RECORD SET >>

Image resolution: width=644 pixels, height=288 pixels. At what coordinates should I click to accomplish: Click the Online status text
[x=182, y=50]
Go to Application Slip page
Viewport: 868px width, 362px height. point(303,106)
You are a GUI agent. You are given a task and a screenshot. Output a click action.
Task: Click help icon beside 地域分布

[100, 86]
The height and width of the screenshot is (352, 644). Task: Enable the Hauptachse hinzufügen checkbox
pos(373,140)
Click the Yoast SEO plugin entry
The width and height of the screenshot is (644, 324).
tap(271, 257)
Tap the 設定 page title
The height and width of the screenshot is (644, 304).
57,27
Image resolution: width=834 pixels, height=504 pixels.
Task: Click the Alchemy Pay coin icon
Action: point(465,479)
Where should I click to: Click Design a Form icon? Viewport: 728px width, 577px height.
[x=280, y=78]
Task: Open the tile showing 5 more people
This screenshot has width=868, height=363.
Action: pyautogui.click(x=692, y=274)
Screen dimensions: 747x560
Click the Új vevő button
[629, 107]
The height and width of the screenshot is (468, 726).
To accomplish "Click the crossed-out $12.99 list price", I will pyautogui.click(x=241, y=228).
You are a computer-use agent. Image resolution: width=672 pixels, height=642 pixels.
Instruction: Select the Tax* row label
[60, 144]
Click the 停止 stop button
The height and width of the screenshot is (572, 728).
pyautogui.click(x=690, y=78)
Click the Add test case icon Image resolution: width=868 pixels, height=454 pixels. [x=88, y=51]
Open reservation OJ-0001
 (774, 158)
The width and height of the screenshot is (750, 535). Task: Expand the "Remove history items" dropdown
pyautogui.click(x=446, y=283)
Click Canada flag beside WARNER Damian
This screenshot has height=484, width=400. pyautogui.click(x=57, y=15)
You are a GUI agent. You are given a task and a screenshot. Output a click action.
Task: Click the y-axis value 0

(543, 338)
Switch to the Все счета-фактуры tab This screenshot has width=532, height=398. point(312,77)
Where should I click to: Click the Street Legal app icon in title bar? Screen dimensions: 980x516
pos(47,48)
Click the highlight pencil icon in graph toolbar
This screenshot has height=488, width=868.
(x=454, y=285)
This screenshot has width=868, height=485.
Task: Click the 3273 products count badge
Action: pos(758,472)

PROBLEM TO SOLVE >> Nothing but the lines from the one with "Switch to the" through the final line of the records may appear in the answer, and each must be transcribed exactly.

TASK ANSWER >>
Switch to the Все счета-фактуры tab This screenshot has width=532, height=398. point(312,77)
Where should I click to: Click the Street Legal app icon in title bar? Screen dimensions: 980x516
pos(47,48)
Click the highlight pencil icon in graph toolbar
This screenshot has height=488, width=868.
(x=454, y=285)
This screenshot has width=868, height=485.
Task: Click the 3273 products count badge
Action: pos(758,472)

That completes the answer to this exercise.